As an avid reader of RFCs and RFC drafts, I’m always running across little bits of knowledge I either already knew and forgot (I forget a lot of things), or things I didn’t know and wouldn’t have expected. RFC5942, published way back in 2010 (a long time in network engineering terms), discusses a topic I hadn’t much thought about, but is worth understanding (or reviewing).
Assume I’m an IPv4 host. If I have an address of 10.1.1.1, and I’m trying to send a packet to 10.1.1.54, do I send the packet to my default gateway (the first hop router), or do I try to build a MAC header and send it directly to the host itself? If I think the destination is “off link,” then I’ll send it to the default gateway, and if I think it’s “on link,” I’ll send it directly to the destination. How do I know the difference?

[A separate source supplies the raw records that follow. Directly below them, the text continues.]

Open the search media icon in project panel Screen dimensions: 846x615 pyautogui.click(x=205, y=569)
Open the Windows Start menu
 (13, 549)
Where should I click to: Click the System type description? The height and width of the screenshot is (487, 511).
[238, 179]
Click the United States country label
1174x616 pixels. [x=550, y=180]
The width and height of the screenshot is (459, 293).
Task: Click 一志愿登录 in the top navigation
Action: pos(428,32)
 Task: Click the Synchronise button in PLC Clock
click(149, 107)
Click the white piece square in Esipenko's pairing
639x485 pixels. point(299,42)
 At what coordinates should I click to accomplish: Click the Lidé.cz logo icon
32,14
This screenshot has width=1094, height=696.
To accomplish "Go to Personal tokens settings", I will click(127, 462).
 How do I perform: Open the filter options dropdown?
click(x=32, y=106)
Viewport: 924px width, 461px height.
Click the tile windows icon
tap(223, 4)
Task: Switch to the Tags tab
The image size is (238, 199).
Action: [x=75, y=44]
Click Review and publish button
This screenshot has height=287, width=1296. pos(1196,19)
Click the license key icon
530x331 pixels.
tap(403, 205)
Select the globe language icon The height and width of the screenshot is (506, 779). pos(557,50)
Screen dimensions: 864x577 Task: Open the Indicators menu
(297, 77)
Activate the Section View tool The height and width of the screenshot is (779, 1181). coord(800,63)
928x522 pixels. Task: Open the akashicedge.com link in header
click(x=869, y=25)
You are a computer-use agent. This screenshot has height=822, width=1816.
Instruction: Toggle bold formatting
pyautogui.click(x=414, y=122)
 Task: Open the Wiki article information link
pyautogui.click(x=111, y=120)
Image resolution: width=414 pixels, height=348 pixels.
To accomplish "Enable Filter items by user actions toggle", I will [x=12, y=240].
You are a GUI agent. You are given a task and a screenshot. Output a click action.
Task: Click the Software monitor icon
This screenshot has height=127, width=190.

If you don’t know the answer, you shouldn’t be calling yourself a network engineer — but for review… I use either the subnet mask or the length to decide. Let’s assume I want to use the prefix length (since I’m not an old fashioned person who uses the subnet mask!). I count off the number of bits indicated in the prefix length of the interface on which I intend to send the packet, and change the rest of the bits in both addresses to 0′s. I compare the two modified addresses (really the two network addresses at this point). If they are the same, the destination is on link. If they are different, the destination is off link.
As you might have guessed by now, IPv6 doesn’t do this. Instead, IPv6 has an actual list (database) of hosts which are considered “on link.” All other hosts are considered off link; traffic to hosts not in the “on link” database is automatically sent to the default gateway for forwarding. The practical implication here is that the address given to a pair of hosts doesn’t have anything to do with the way traffic is forwarded between them. You can have two hosts, 2001:DB8::1:1/112 and 2001:DB8::2:1/112, that are on the same local network, and you could have two others, 2001:DB8::1:1/112 and 2001:DB8::1:2/112, that are not.
How is this magical database of on link addresses built? There are three methods outlined in RFC5942:
- An address is included in the router advertisement with the L bit set
- Manual (or other) configuration
- A redirect from the default gateway
This last is probably the most common mechanism. A host will send any packet to a destination for which there is no “on link” database entry to the default gateway. If the destination is actually “on link,” the default gateway will forward the packet and then send a redirect to tell the sender that packets to this destination should be sent directly to the destination.
RFC5942 provides a good deal of text around the issues involved in the on link/off link determination, including some security pointers and other considerations. It’s well worth reading if you’re not familiar with this piece of IPv6′s operation.